The report – presented on Wednesday (10 July) in the Parliament’s women’s rights committee – comes as United Nations and human rights monitors warn that more needs to be done to protect women from slavery and violence carried out by militants and drug traders who operate in the region.
The European Union has pledged to step up development and humanitarian aid to stabilise Mali and its Sahel neighbours, which are vulnerable to food insecurity and inter-ethnic fighting.
The European Commission and the EU member states have pledged €1.35 billion for Mali through 2014, one-third of the international commitments made to rebuild the country. An additional €200 million is available under the EU’s strategy for the security and development of Sahel.
But MEPs on the women’s committee said the EU needs to ensure that beneficiary governments end abuses of women and children, who are disproportionately affected by violence, drought and malnourishment.
“There is a chronic problem with human rights in the region,” said Mariya Gabriel (European People’s Party), a Bulgarian MEP on the committee, who added that the EU aid “has to be a lever to promote women’s rights and human rights.”
“A country cannot make economic and political progress if half the population is left by the wayside,” said Gabriel.
EU pledges millions for region
The EU hosted a donor conference in May to help Mali and its neighbours. Europe and its global partners were under pressure to ensure that the Malian government lived up to its pledged to hold elections in on 28 July and address reports of extrajudicial executions, torture and reprisals carried out by government forces.
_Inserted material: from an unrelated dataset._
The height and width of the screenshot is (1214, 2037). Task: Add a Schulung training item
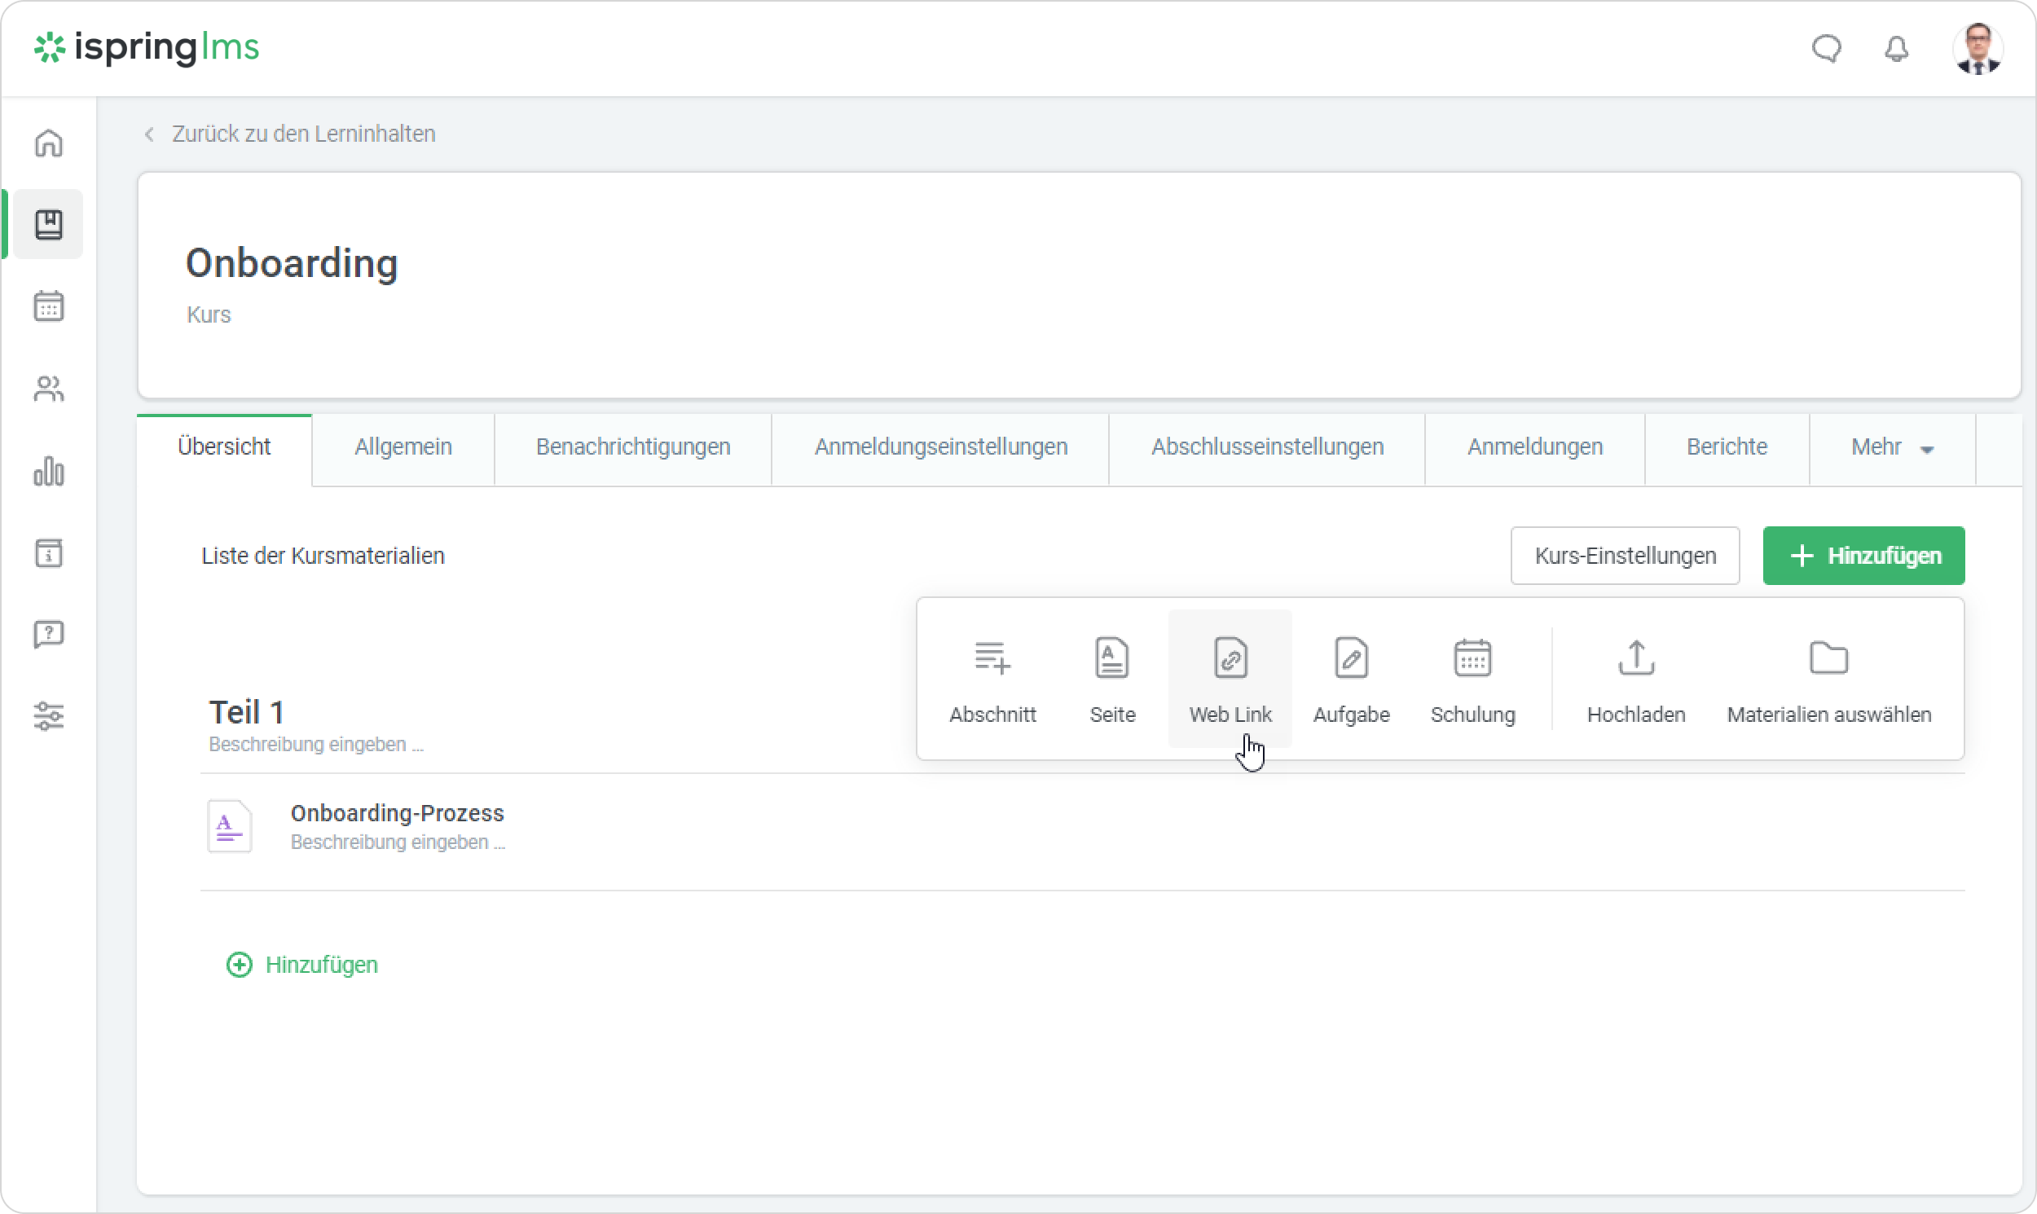pyautogui.click(x=1472, y=679)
The European Commission has deployed human rights observers in the region and is working with African Union troops serving in a UN stabilisation force in Mali to provide human rights training. Commission officials have also said the EU is working across the Sahel to combat slavery and sexual exploitation of women and children.
Mali is at the epicentre of the broader Sahel, a formidable region where the Sahara desert transitions into savannah. Along with Mali, Burkina Faso, Chad, Niger and Mauritania have all faced drought, food shortages and insecurity in the past two years.
Some 10.3 million people in the region lack sufficient food and 4.5 million children under five are vulnerable to severe to moderate malnutrition, recent EU and UN figures show. The UN estimates that 226,000 million children die every year from malnutrition.
Mali has been torn for decades by divisions between its northern Islamic and Arab communities and the African south. Attacks by northern insurgents, backed by regional Islamic groups, surged in early 2012, leading the military to temporarily seize control of the government. An EU-backed, French-led force intervened six months ago to prop up the interim government.
A United Nations report on children in conflicts, along with advocacy groups like Human Rights Watch and Amnesty International, have accused Malian insurgents and Islamic militants of pillaging and rape, while government forces have been linked to reprisals and torture.
Amnesty International has accused government forces in the north of carrying out executions and Islamic rebels of recruiting child soldiers.